### Data under study ###

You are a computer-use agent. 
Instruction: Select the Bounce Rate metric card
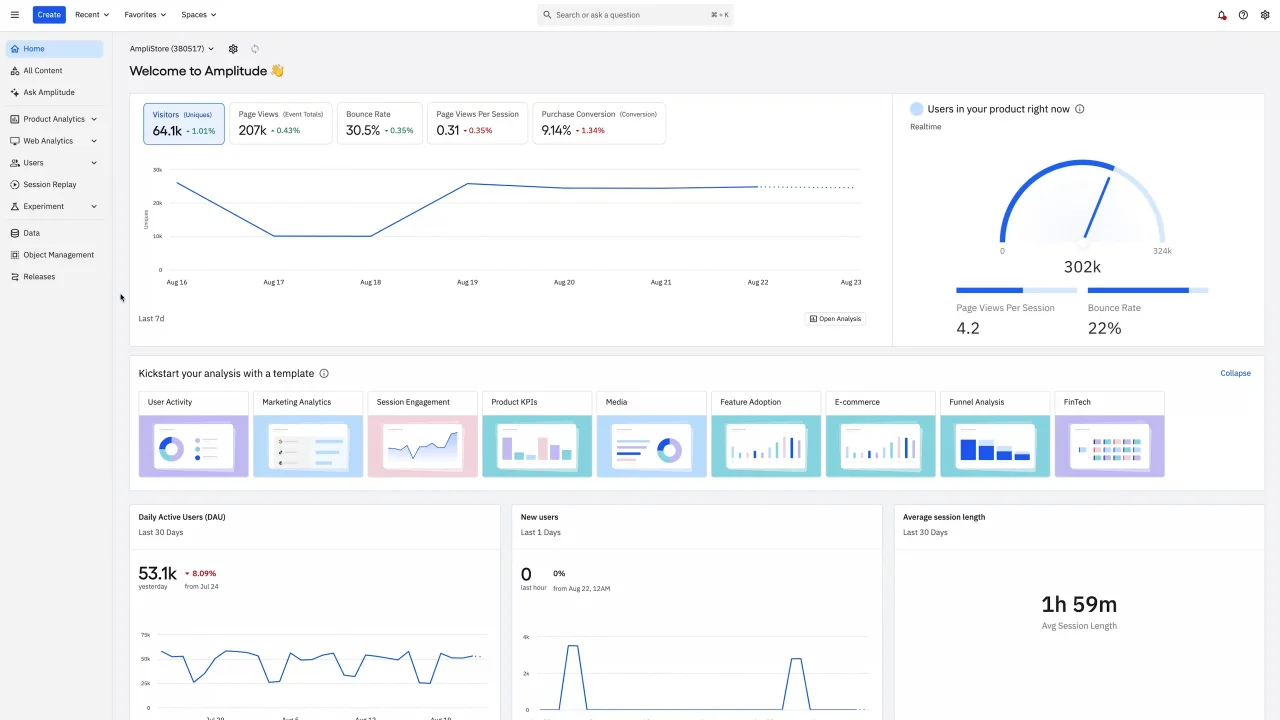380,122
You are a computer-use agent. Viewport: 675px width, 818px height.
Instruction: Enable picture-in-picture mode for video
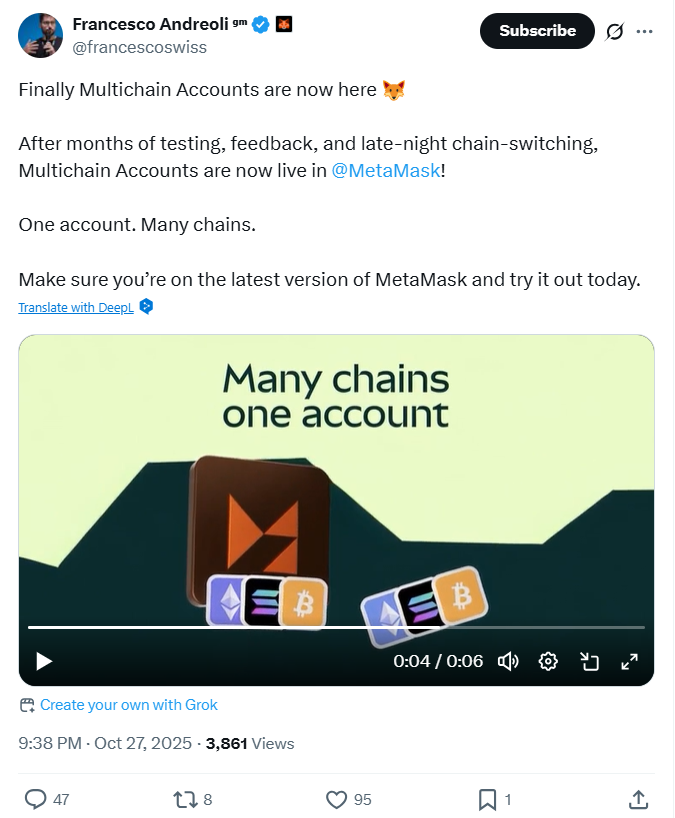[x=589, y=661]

###
### Data under study ###

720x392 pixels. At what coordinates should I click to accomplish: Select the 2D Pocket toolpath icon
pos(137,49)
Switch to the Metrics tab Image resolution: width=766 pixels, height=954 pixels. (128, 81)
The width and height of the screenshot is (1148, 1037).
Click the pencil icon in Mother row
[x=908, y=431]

###
### Data under study ###

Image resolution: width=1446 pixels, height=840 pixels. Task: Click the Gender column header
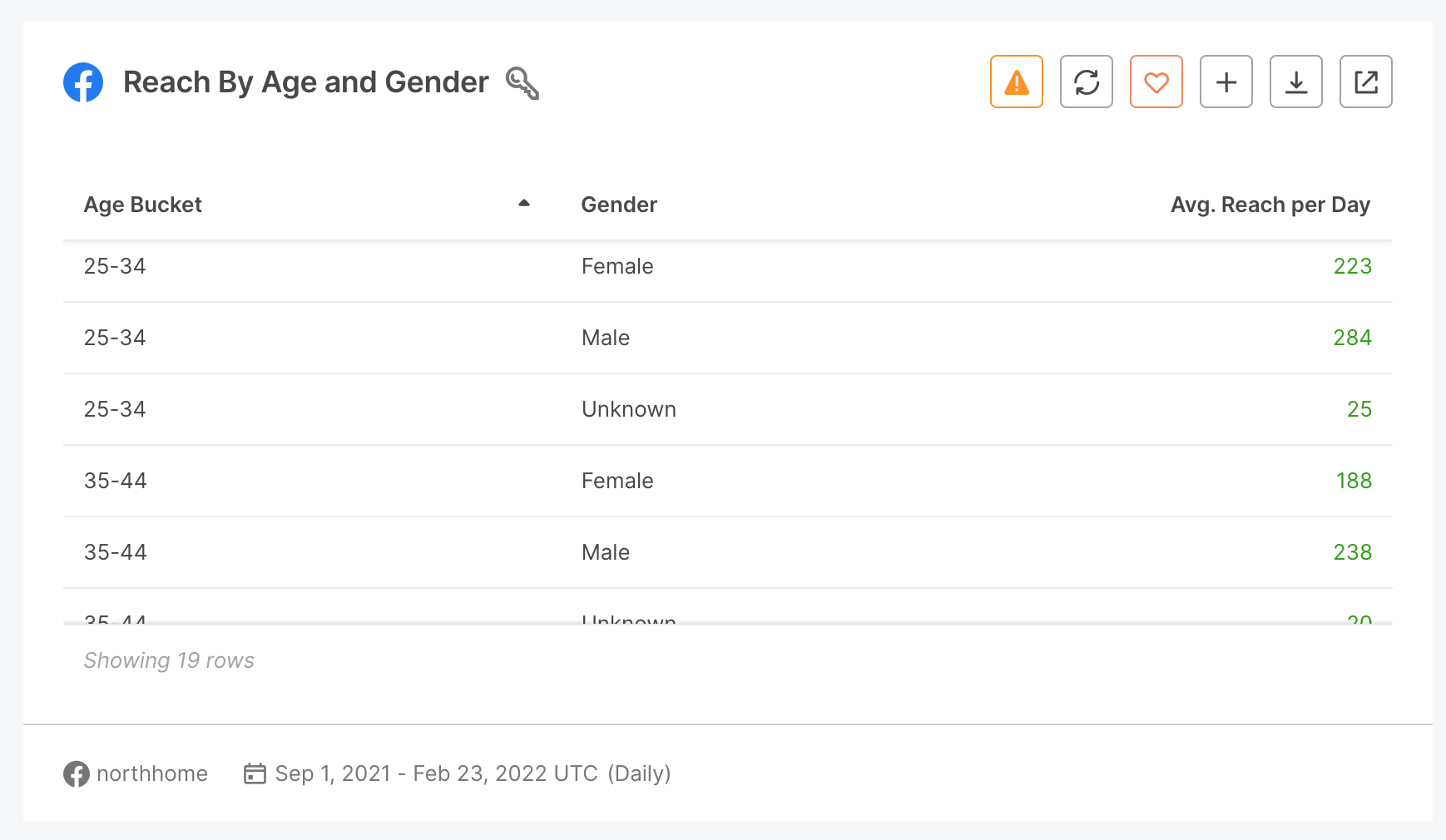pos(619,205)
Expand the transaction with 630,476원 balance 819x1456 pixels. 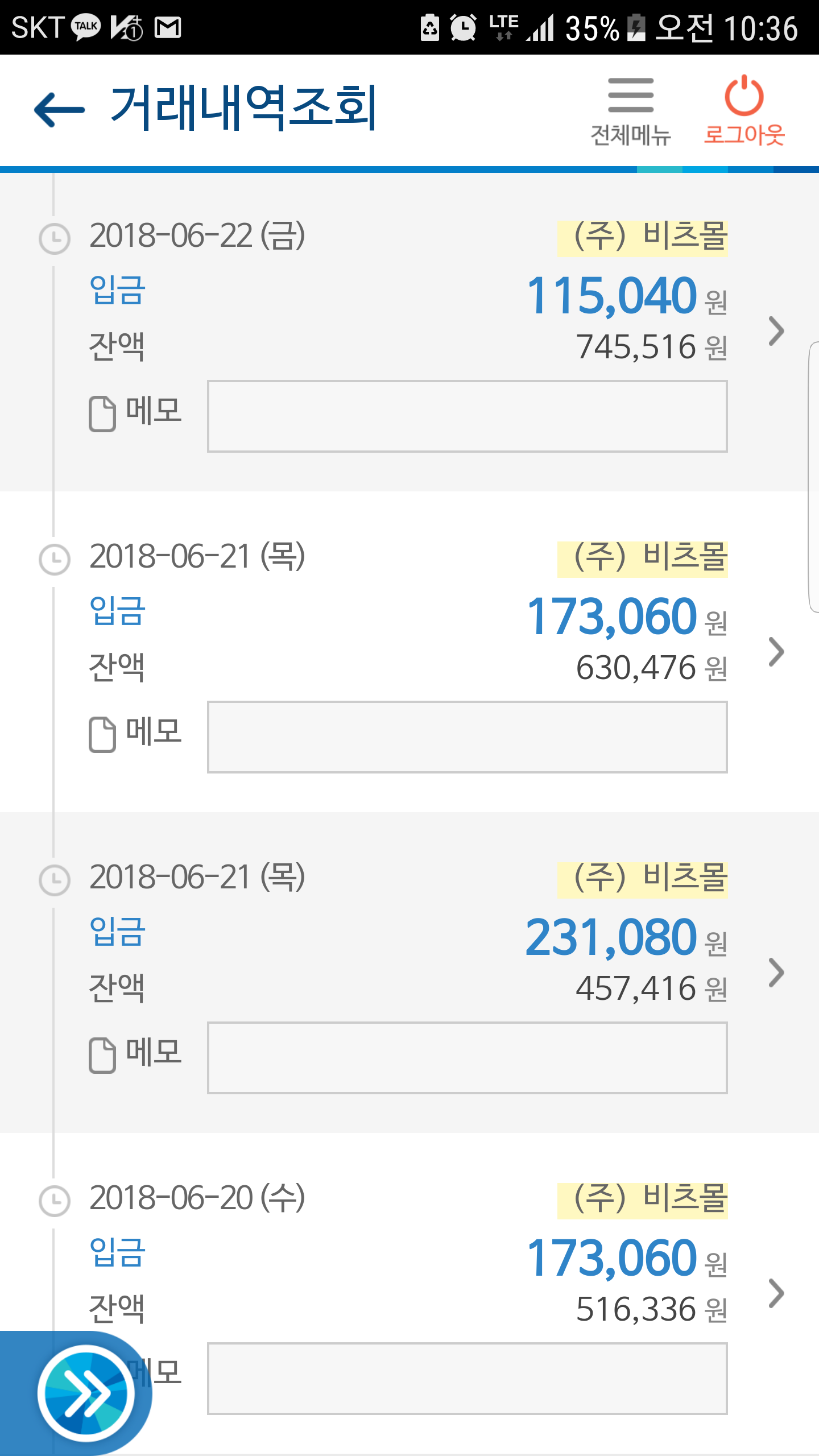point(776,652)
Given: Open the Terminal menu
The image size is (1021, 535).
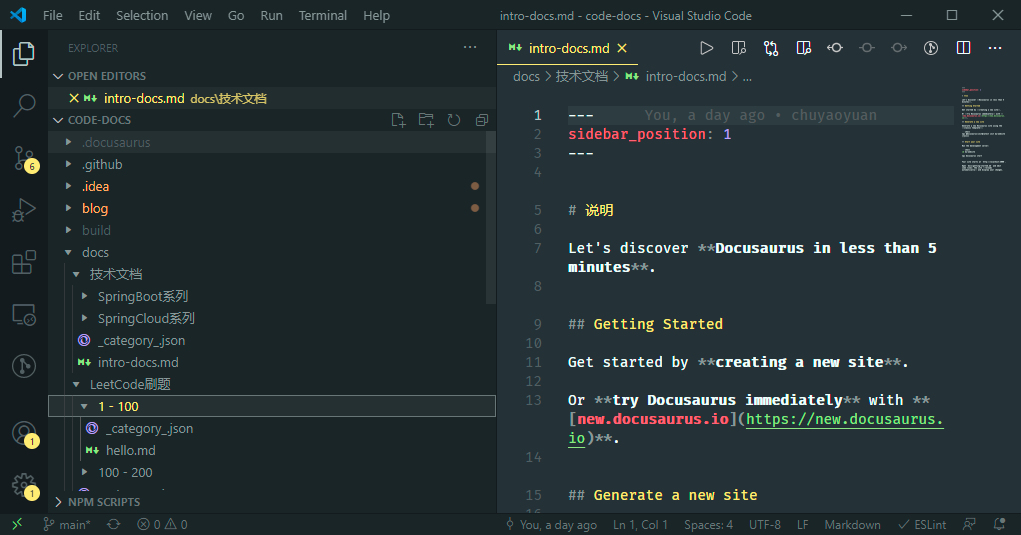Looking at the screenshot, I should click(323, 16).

###

• Assigned task:
Copy out the range of lines above starting at the line with "720x392 pixels. At" and ending at the line with "The width and", exactly and including both.

• Response box:
720x392 pixels. At what coordinates should I click to accomplish: Select the 2D Pocket toolpath icon
pos(137,49)
Switch to the Metrics tab Image resolution: width=766 pixels, height=954 pixels. (128, 81)
The width and height of the screenshot is (1148, 1037).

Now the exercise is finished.